* [GIVEN PASSAGE]:
There are more complex ways to do it, including various summarization schemes where the server sends to the client "here are the ID's of the last 10 messages I sent you, please confirm". But as you can see, at a certain point, this handshaking code might become more complex than the main logic itself. At that point you have to ask yourself is it worth spending the time implementing this, to increase the chances of delivery from 99% to 99.95% or whatever? Also, in some cases just using TCP is easier for this kind of thing if you require confirmed delivery, though you typically don't want to mix TCP and UDP. (It is easy enough to do but can cause minor network latency issues).

Most chat servers would just use TCP for this reason, not UDP, though this is an excellent project to begin to get familiar with UDP programming so from that point of view nothing wrong.

In terms of getting the order correct, that is again something TCP handles for you automatically but UDP will typically get 1% or less of messages out of order. Once again, using that same ID the client can make sure the ID # is the largest it has seen, otherwise it has to insert the message not at the bottom of the list of messages but somewhere in between, or it can choose to ignore it by discarding the message.

The messages I'm sending in this case are really combat only related messages. So I guess I have to ask myself if a message like that doesn't get there, "Is that even a problem?"

* [WHAT IS ASKED]:
**a.** Answer these from the post about UDP and TCP:
(i) What share of messages does UDP typically get out of order?
(ii) Which protocol would most chat servers use instead of UDP?
(iii) What kind of messages is the writer sending in this case?
**b.** In the post about UDP and TCP, shorten the paragraph that begins "In terms of getting the order correct" while keeping its main facts.
**c.** Continue the post about UDP and TCP, starting after its last sentence.
You won't need the rows for anything here.

* [EXTRACTED RECORDS]:
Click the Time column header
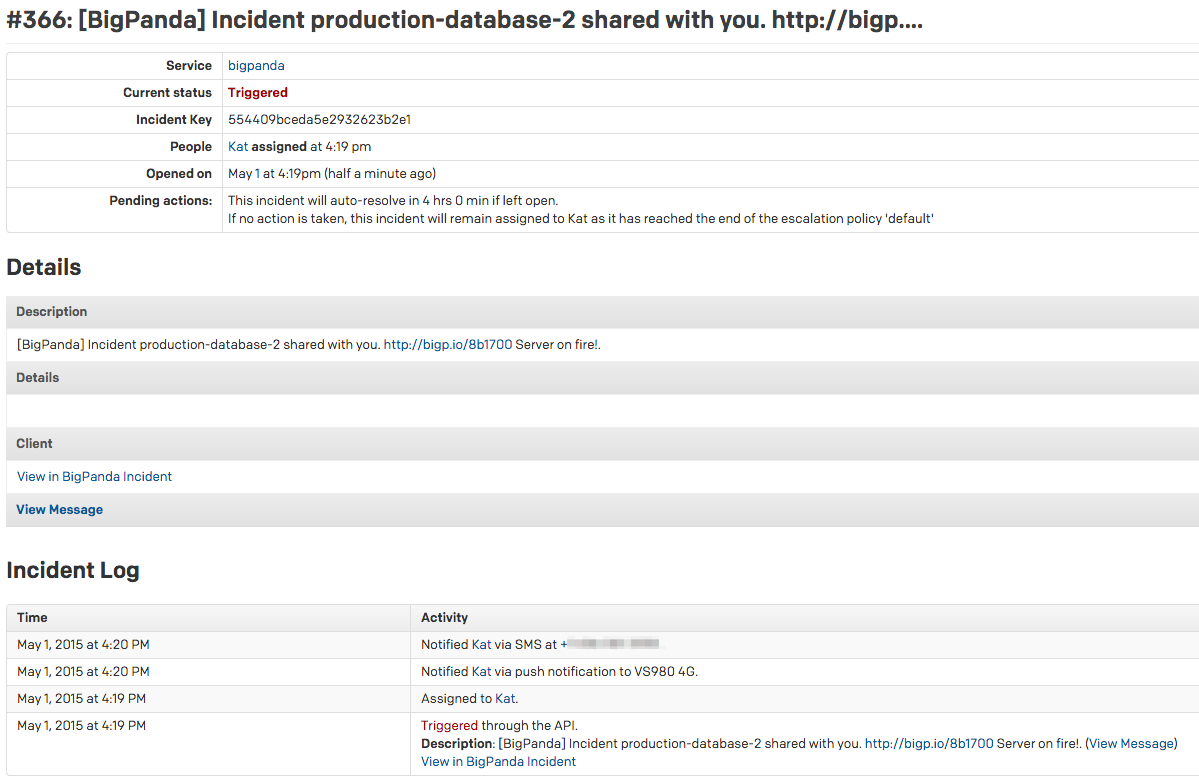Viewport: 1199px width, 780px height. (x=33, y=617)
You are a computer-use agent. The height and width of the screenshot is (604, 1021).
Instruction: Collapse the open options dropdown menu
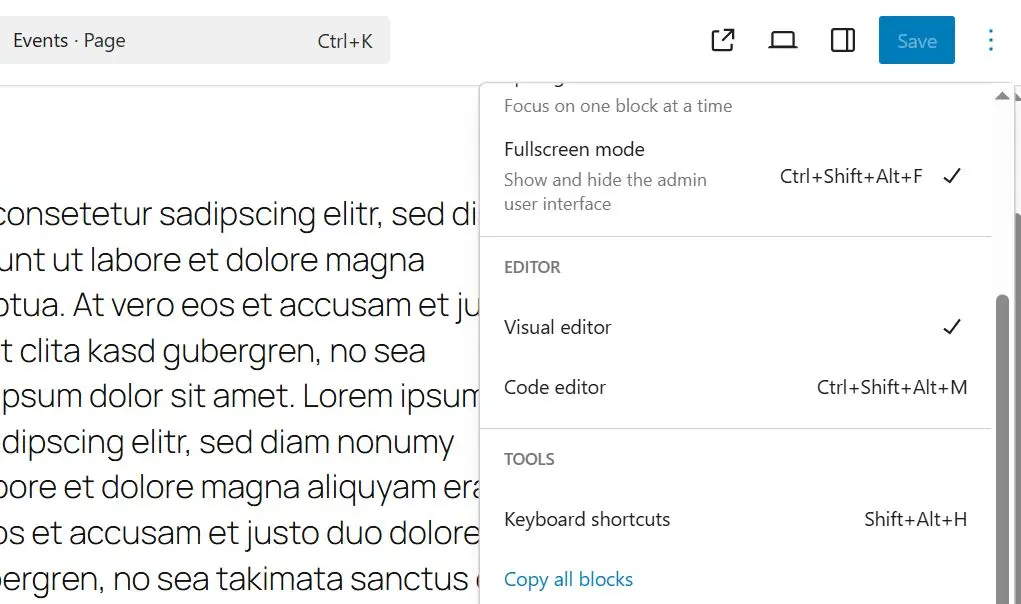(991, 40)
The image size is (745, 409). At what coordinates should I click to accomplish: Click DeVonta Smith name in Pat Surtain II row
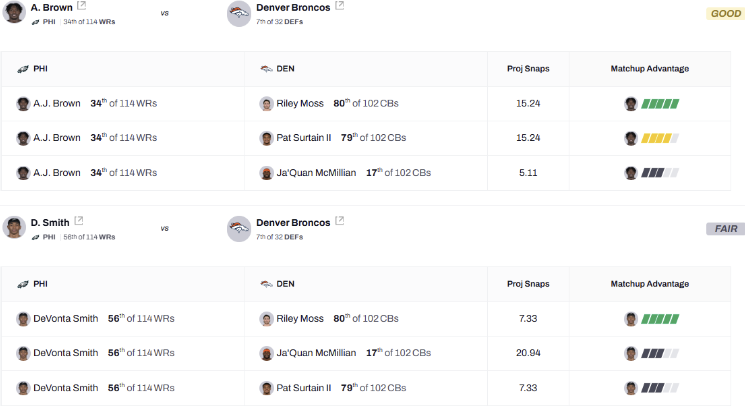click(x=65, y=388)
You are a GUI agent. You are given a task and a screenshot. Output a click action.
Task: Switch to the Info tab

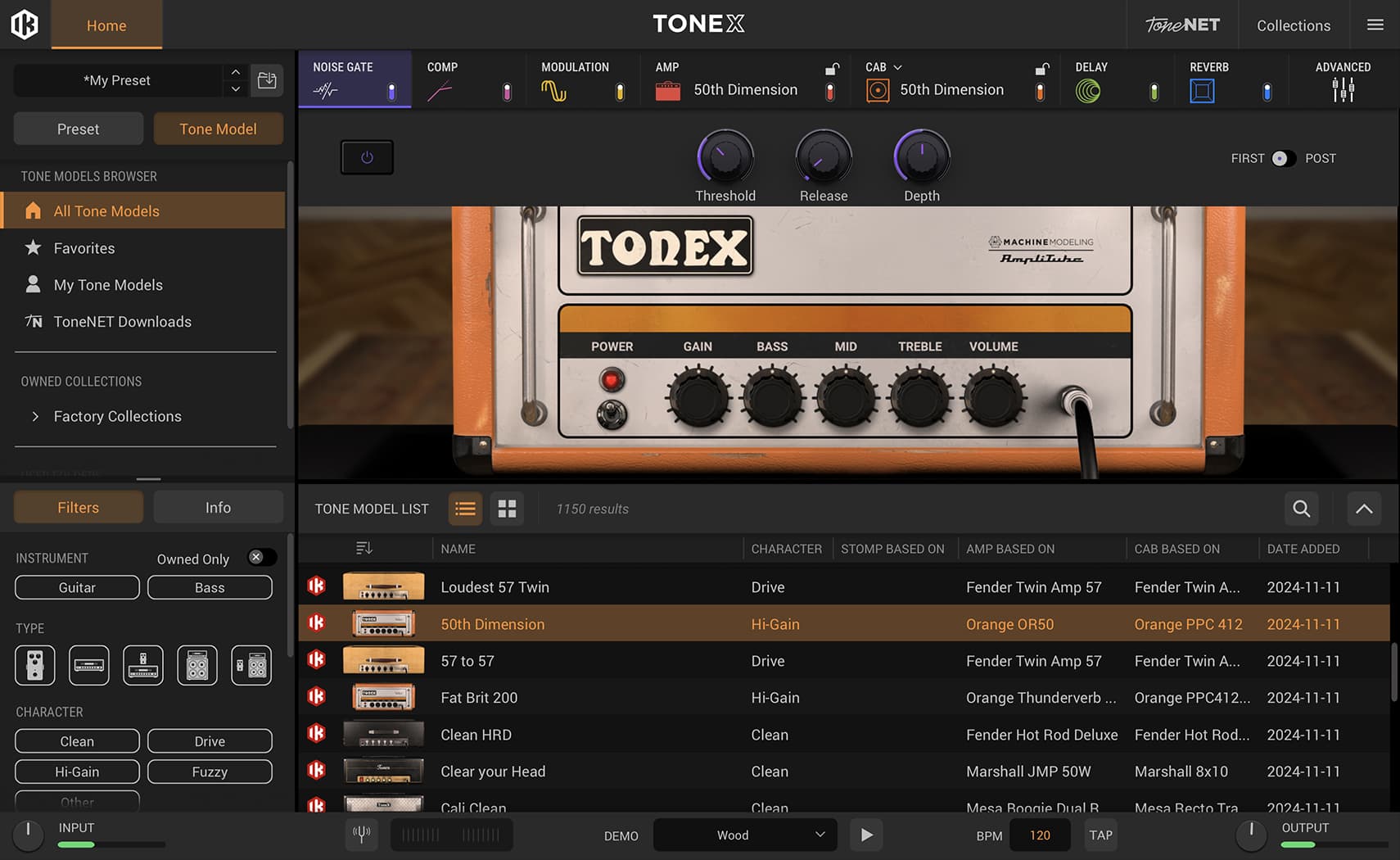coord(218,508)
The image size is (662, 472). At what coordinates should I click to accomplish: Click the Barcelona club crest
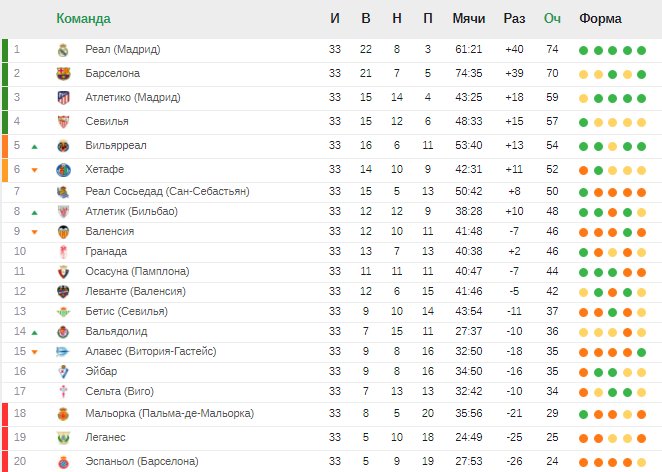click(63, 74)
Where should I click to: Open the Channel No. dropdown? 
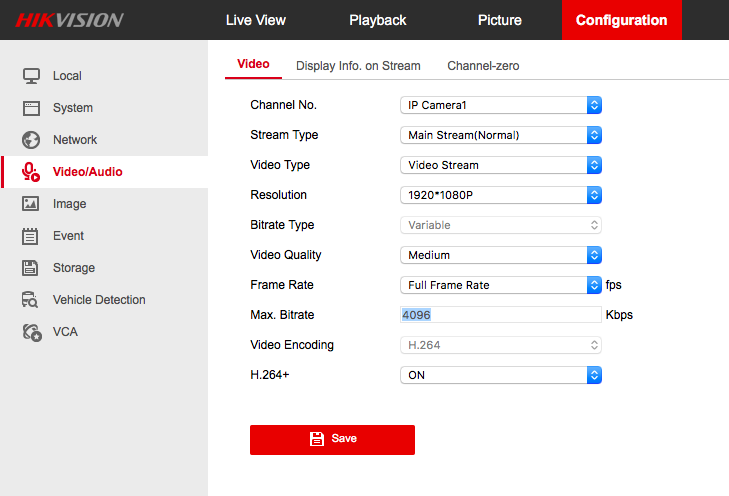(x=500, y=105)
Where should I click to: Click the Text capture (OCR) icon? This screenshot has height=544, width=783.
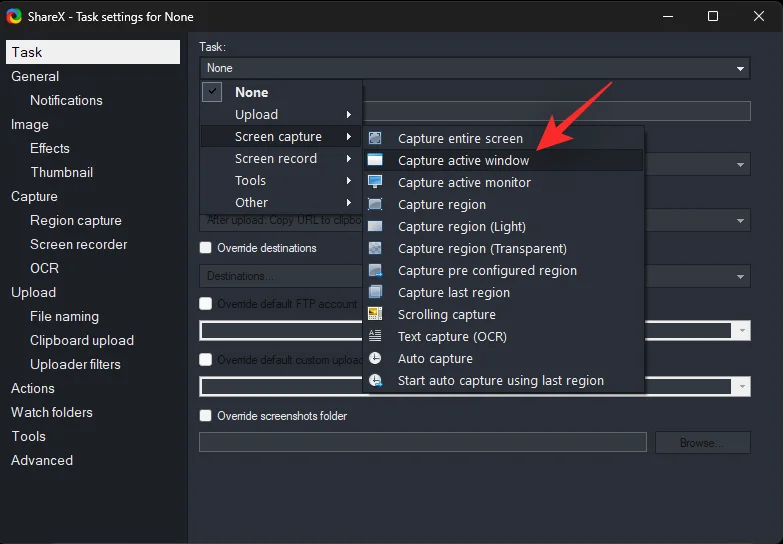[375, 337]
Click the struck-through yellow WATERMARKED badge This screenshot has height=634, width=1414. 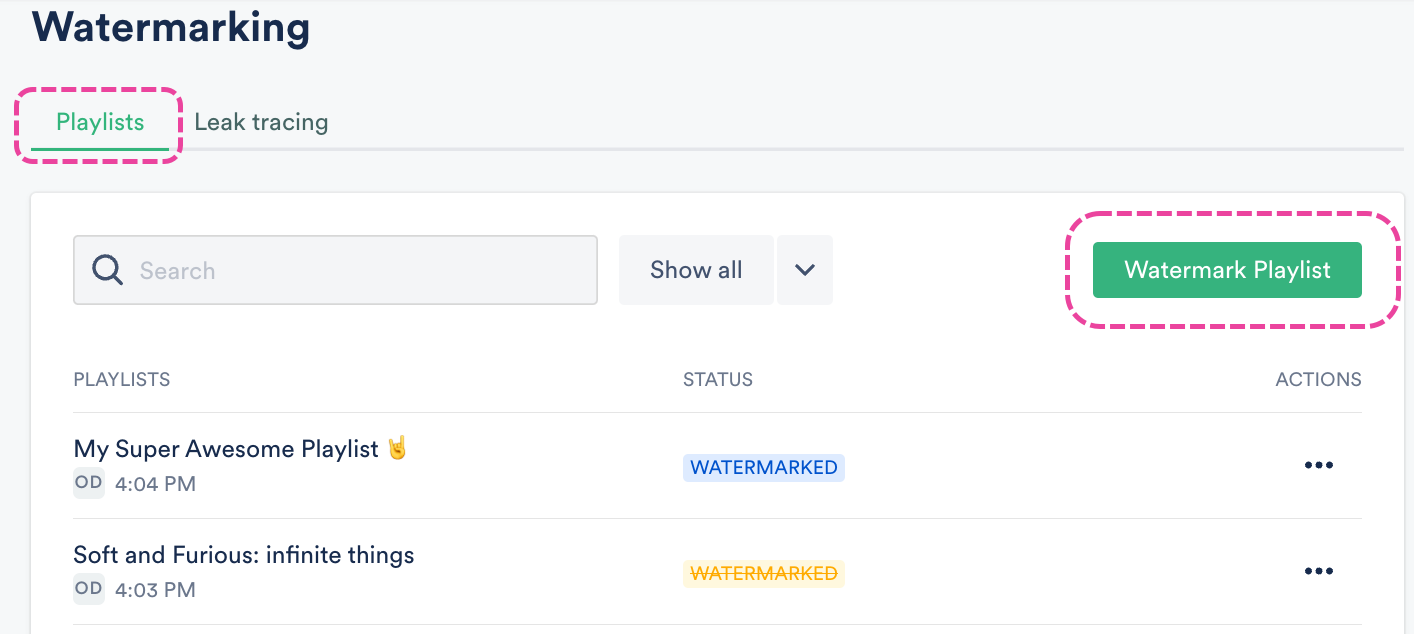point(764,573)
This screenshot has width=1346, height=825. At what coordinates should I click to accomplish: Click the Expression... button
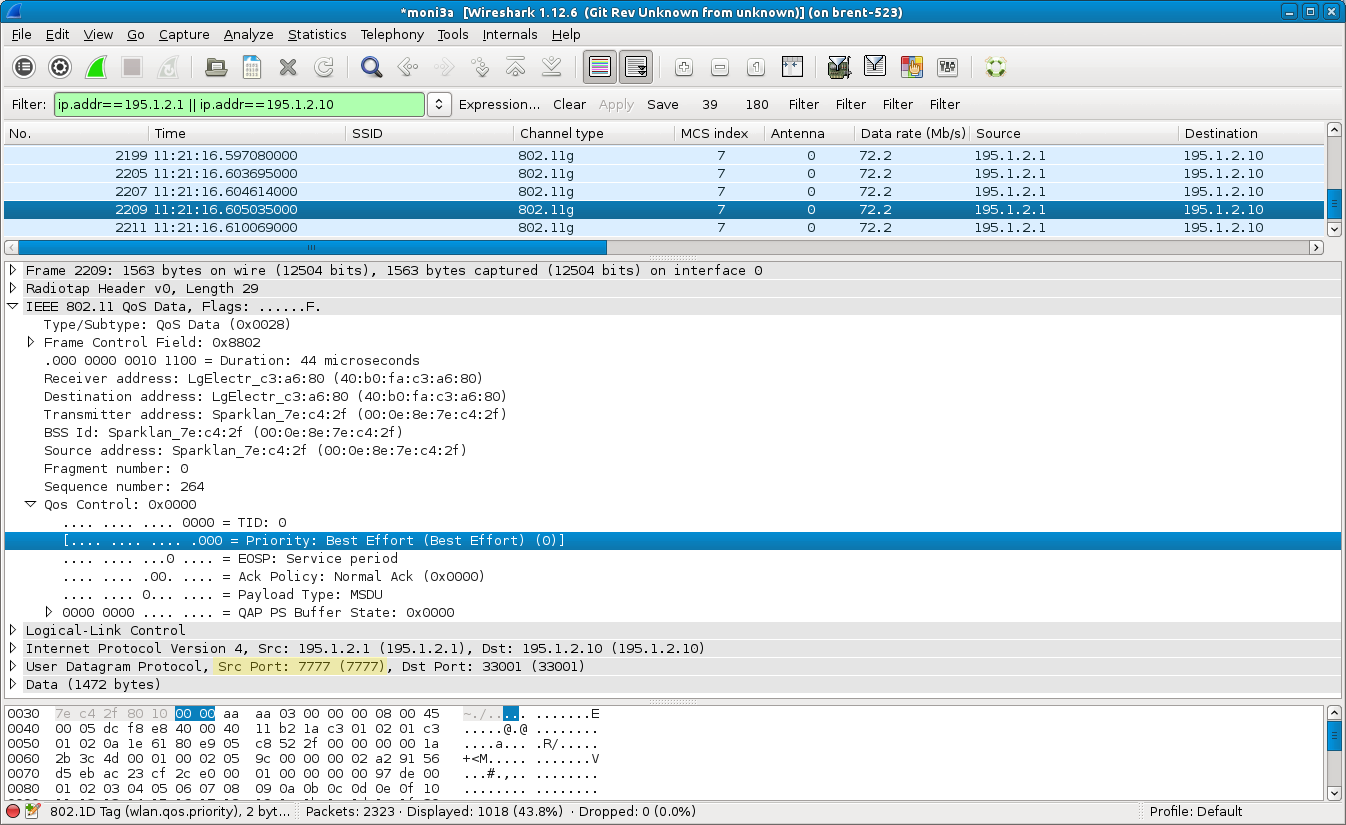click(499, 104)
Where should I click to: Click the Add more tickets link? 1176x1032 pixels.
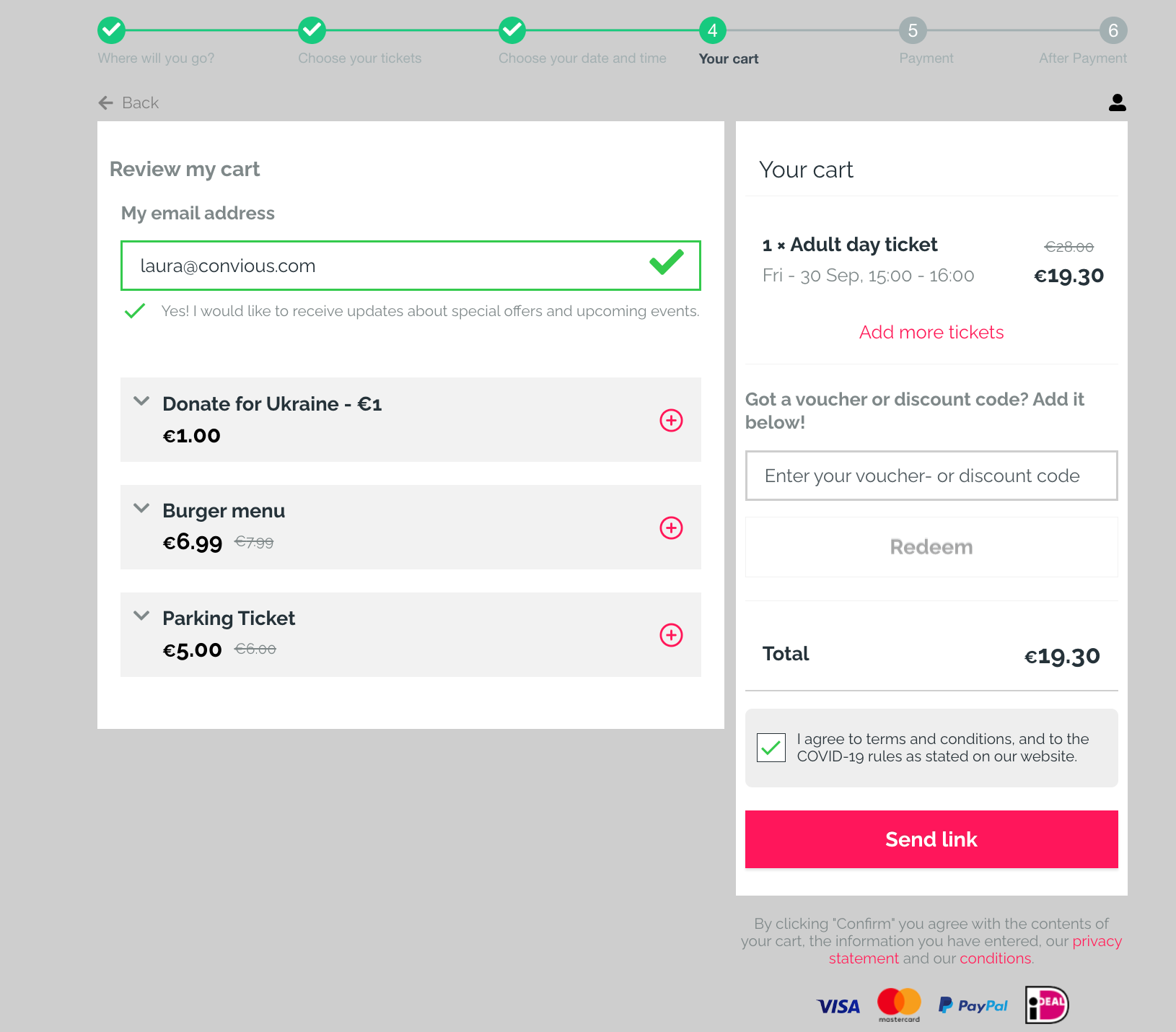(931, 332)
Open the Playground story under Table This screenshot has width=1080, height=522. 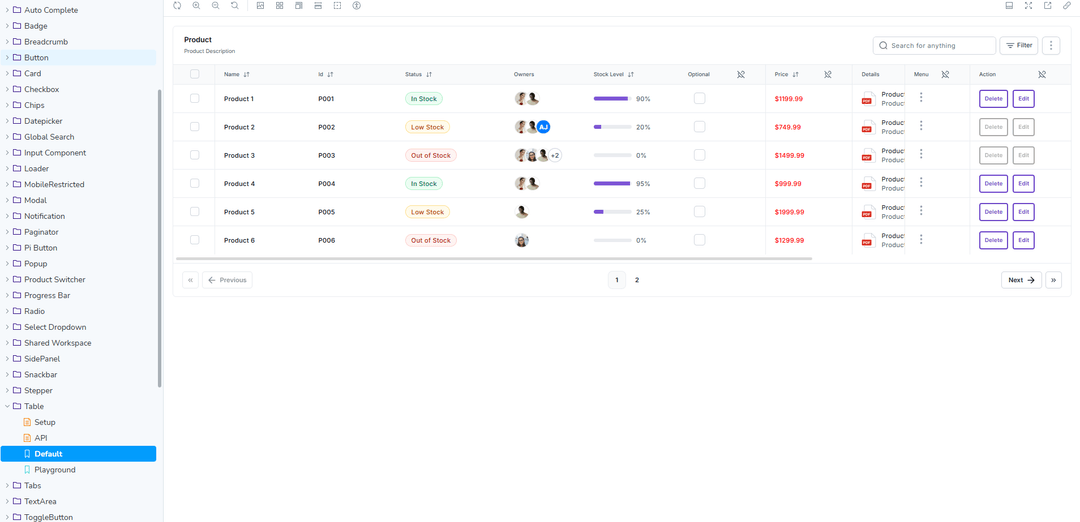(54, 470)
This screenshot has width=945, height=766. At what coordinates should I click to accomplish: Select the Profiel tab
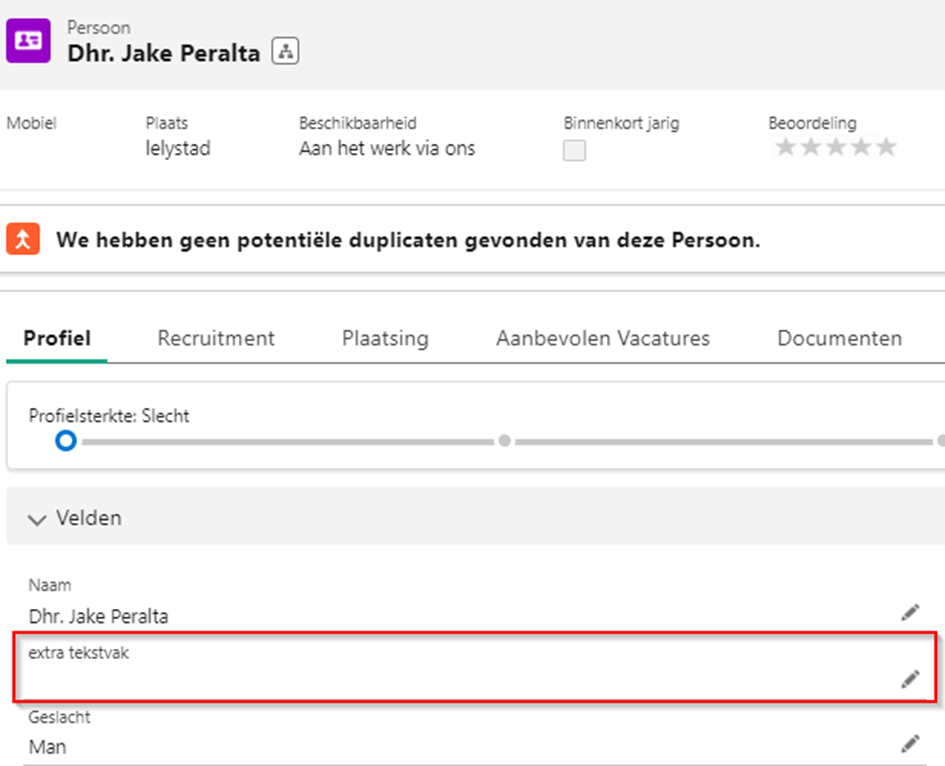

* [EXPECTED RESULTS]:
**a.**
(i) 1% or less
(ii) TCP
(iii) Combat-only messages

**b.** TCP keeps messages in order on its own, but UDP typically delivers 1% or less of them out of order. Using the message ID, the client checks whether it is the largest ID seen so far. If it isn't, the client either inserts the message in its proper place in the list instead of at the bottom, or discards it.

**c.**
In these messages, i'm just sending "Player A Fired Weapon B", and small data related that that projectile.

I'm already sending "Player Died" via TCP, so that should be ok.

So let me recap:

  • The UDP Server Receives a Message
  • It then relays the message 5 times to 1k people (We're looking at two different loops, one apparently large, scary stuff to me)

And I need to make sure the Server's connection can handle that. I'm certainly worried about how long it'll take to go through a loop like that. But from what I've learned in this topic, it's the only way when dealing with UDP.

Let me know if you have any additional thoughts, and thanks again for the eye opener.

I'm just wondering if this is possible. In my testing, im seeing a lot of packets lost. Because of the insane amount of packets being sent per second, I'm wondering if this is UDP blocking i've been reading about? Could it be something else?

CPU usage is down, so is network usage.

It only comes up when sending a 60 byte packet to 20 people each second.